700 kg d’accumulateurs
Le SUV est bien adapté à l’électrique. Sa vaste carrosserie permet d’embarquer de puissants accumulateurs. La batterie de l’e-tron affiche une capacité de 95 kWh. À 5 kWh près, la même valeur que celle d’une grande Tesla. Ses dimensions sont respectables: 2, 28 m de long pour 1,63 m de large et 34 centimètres d’épaisseur. Sa masse aussi: 700 kg. Avec un tel lest, le poids de la voiture s’établit à 2, 5 tonnes. Mais ces imposants accumulateurs, noyés dans le plancher, abaissent le centre de gravité.
Cette masse élevée ne se ressent pas au démarrage. La puissance, et surtout le couple, disponibles immédiatement, gomment toute sensation de lourdeur. Sur la route, le poids redevient présent, mais la voiture est assistée par de nombreuses béquilles mécaniques, pneumatiques (suspension) et électroniques. Elles rendent sa tenue de route très sûre, y compris sur de mauvais chemins. La voiture accélère franchement jusqu’à sa vitesse maximale, limitée à 200 km/h. Mais de façon beaucoup moins spectaculaire qu’une Tesla , disposant il est vrai d’une puissance nettement supérieure (jusqu’à 762 ch contre 408 pour l’e-tron).
Cette puissance plus mesurée assure a priori au SUV germanique une meilleure autonomie (plus de 400 km selon le cycle WLTP). Nous n’avons pas roulé jusqu’à l’épuisement de la batterie, mais l’Audi e-tron s’est montrée capable de parcourir plus de 300 km aux allures légales. Comme sur tout véhicule électrique, le silence de fonctionnement est impressionnant, à peine troublé par le bruit de roulement. L’aérodynamique très affûtée (Cx de 0,28) participe à la sérénité de l’atmosphère à l’intérieur de l’habitacle. Elle procurerait, selon, le constructeur, une augmentation du rayon d’action d’une trentaine de kilomètres.
Pyramide inversée
Au volant, on retrouve l’univers Audi, avec la bonne ergonomie des commandes, le fameux «Virtual Cockpit» numérique, ainsi qu’une finition toujours de grande classe. Un coup d’œil par la vitre indique que de petites caméras (en option) se sont substituées aux traditionnels miroirs extérieurs . La rétrovision est assurée par deux écrans placés idéalement en haut de chaque portière. Après un temps d’accoutumance, ce système n’offre que des avantages, améliorant de plus l’aérodynamisme. Les ingénieurs d’Ingolstadt ont énormément travaillé pour optimiser la récupération d’énergie. Le conducteur peut jouer avec des palettes pour ajuster le frein moteur et engranger plus ou moins d’autonomie. Ou encore laisser ce soin à un système très perfectionné qui agit de manière transparente.

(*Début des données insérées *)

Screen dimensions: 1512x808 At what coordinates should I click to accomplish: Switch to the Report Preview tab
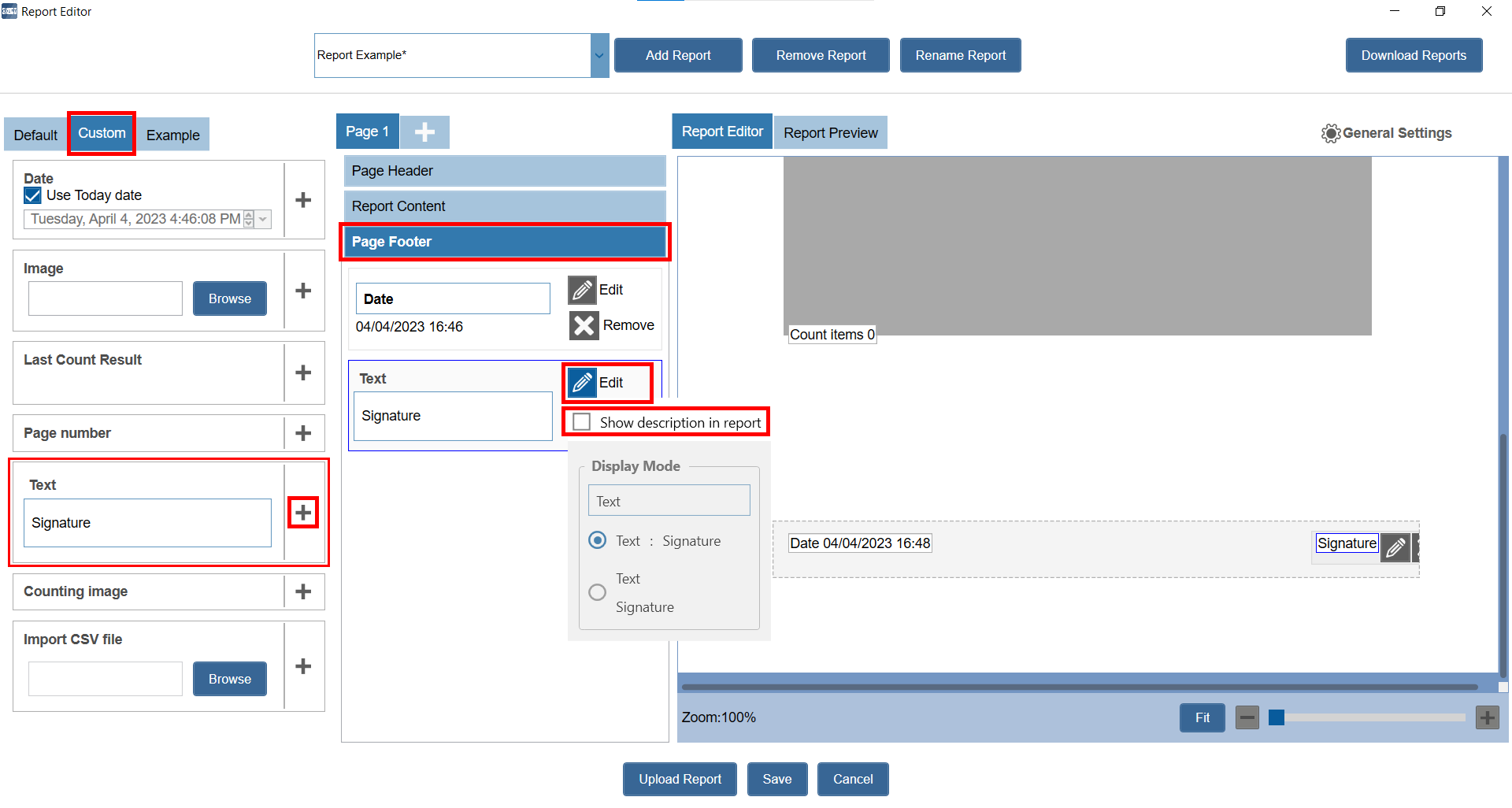click(830, 133)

L’Audi e-tron est un véhicule réussi, mais son utilisation relance la lancinante question des infrastructures de recharge. La voiture est livrée avec un chargeur de 11 kW, ou de 22 kW en option. Il faut 8 heures et demie pour recharger la batterie avec le premier, 4 heures et demie avec le second. La charge rapide à 150 kW permet de récupérer 80% de l’énergie en 30 minutes. Mais ces bornes haut débit ne pas encore nombreuses, et il faudra attendre 2020 pour en profiter tous spécialement du maillage Ionity, un consortium réunissant Audi, BMW, Mercedes et Ford. À terme, les 400 stations de ce réseau européen de recharge rapide, comportant chacune 6 points de charge, devraient être espacées selon un intervalle de 120 km. Avec l’Audi e-tron, on a une fois de plus le sentiment qu’en matière de véhicule électrique, la charrue a été mise avant les bœufs. L’écosystème électrique fait figure de pyramide inversée dont la pointe repose sur les infrastructures. La mobilité électrique a encore un parfum de pionnier. Ceux qui y souscrivent dès aujourd’hui devront en tenir compte.